======== Vorgegebener Text ========
1. Heilmittelverordnung prüfen
Stelle sicher, dass die ärztliche Verordnung vollständig und korrekt ist. Überprüfe alle Angaben im Personalienfeld (Name, Geburtsdatum, Krankenkasse), die Diagnose, das Heilmittel und ob Arzt-Stempel und Unterschrift vorhanden sind. Fehler müssen vor Therapiebeginn vom Arzt korrigiert werden.
2. Patienten-Anmeldung
Nimm die Verordnung entgegen und erfasse alle relevanten Patientendaten. Ein separater Behandlungsvertrag ist nicht zwingend erforderlich, aber informiere die Patienten über die Zuzahlung und Ausfallgebühren. Plane die Behandlungstermine entsprechend der Verordnung.
3. Gesetzliche Zuzahlung einziehen
Als Leistungserbringer bist du verpflichtet, die gesetzliche Zuzahlung von den Patienten einzuziehen (10 % der Behandlungskosten + 10 € Verordnungsgebühr), sofern keine Befreiung vorliegt.
======== Bereitgestellte Datensätze ========
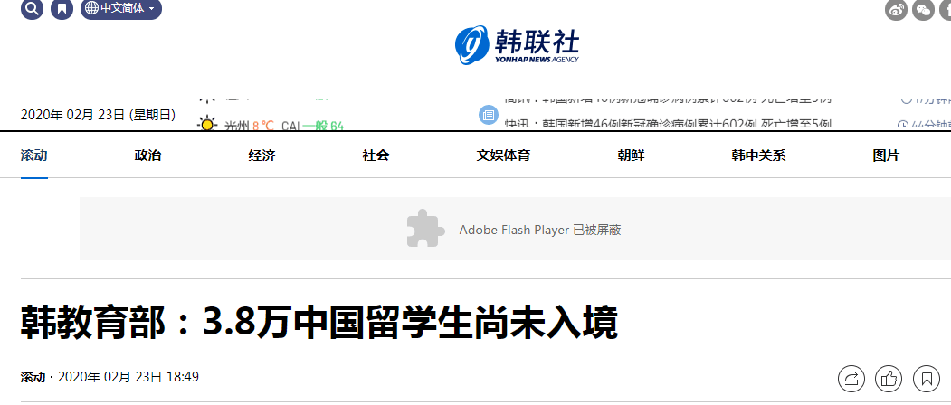Screen dimensions: 951x405
Task: Bookmark this article using ribbon icon
Action: [x=927, y=379]
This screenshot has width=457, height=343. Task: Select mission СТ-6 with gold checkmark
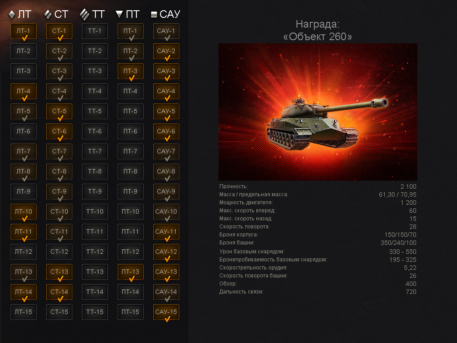point(59,131)
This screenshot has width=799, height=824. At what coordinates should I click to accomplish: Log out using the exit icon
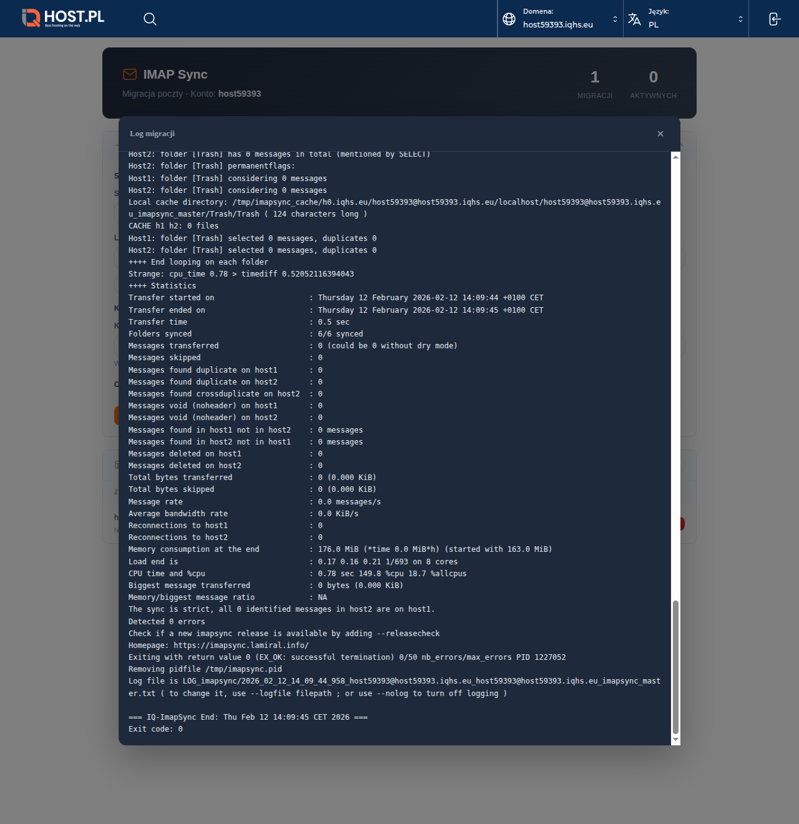click(x=774, y=19)
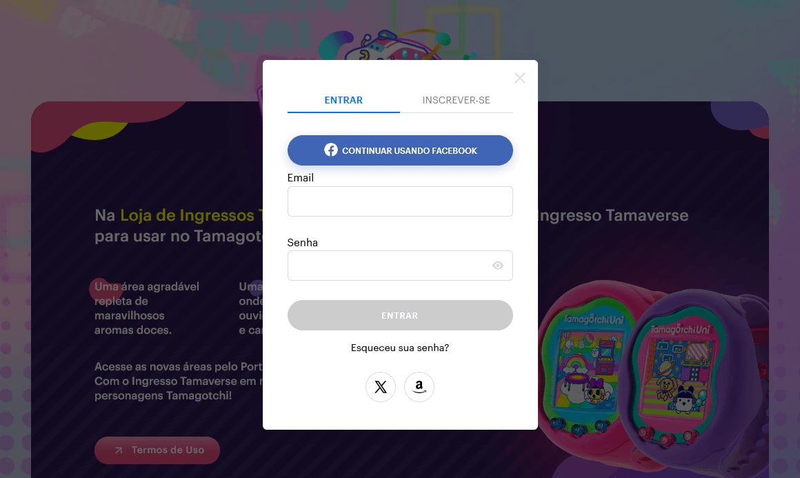This screenshot has height=478, width=800.
Task: Focus the Senha password field
Action: [400, 266]

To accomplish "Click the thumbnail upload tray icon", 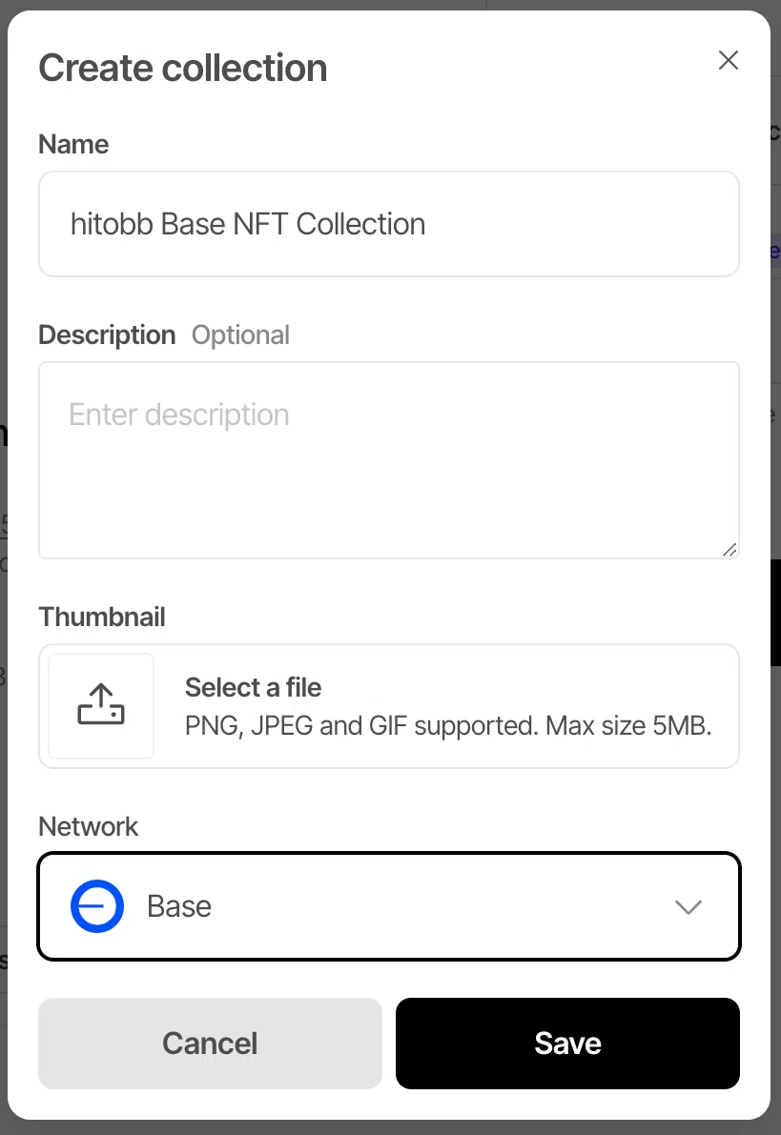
========
*Arbeitsauftrag A*: Nenne die Höhe der gesetzlichen Zuzahlung, die laut dem Text von den Patienten einzuziehen ist.
*Arbeitsauftrag B*: Schreibe aus dem Text den Abschnitt wortgetreu ab, der mit „3. Gesetzliche Zuzahlung“ beginnt und mit „keine Befreiung vorliegt.“ endet.
Die Auflistung hat mit dem Text nichts zu tun.

*Antwortfeld A*: 10 % der Behandlungskosten plus 10 € Verordnungsgebühr

*Antwortfeld B*:
3. Gesetzliche Zuzahlung einziehen
Als Leistungserbringer bist du verpflichtet, die gesetzliche Zuzahlung von den Patienten einzuziehen (10 % der Behandlungskosten + 10 € Verordnungsgebühr), sofern keine Befreiung vorliegt.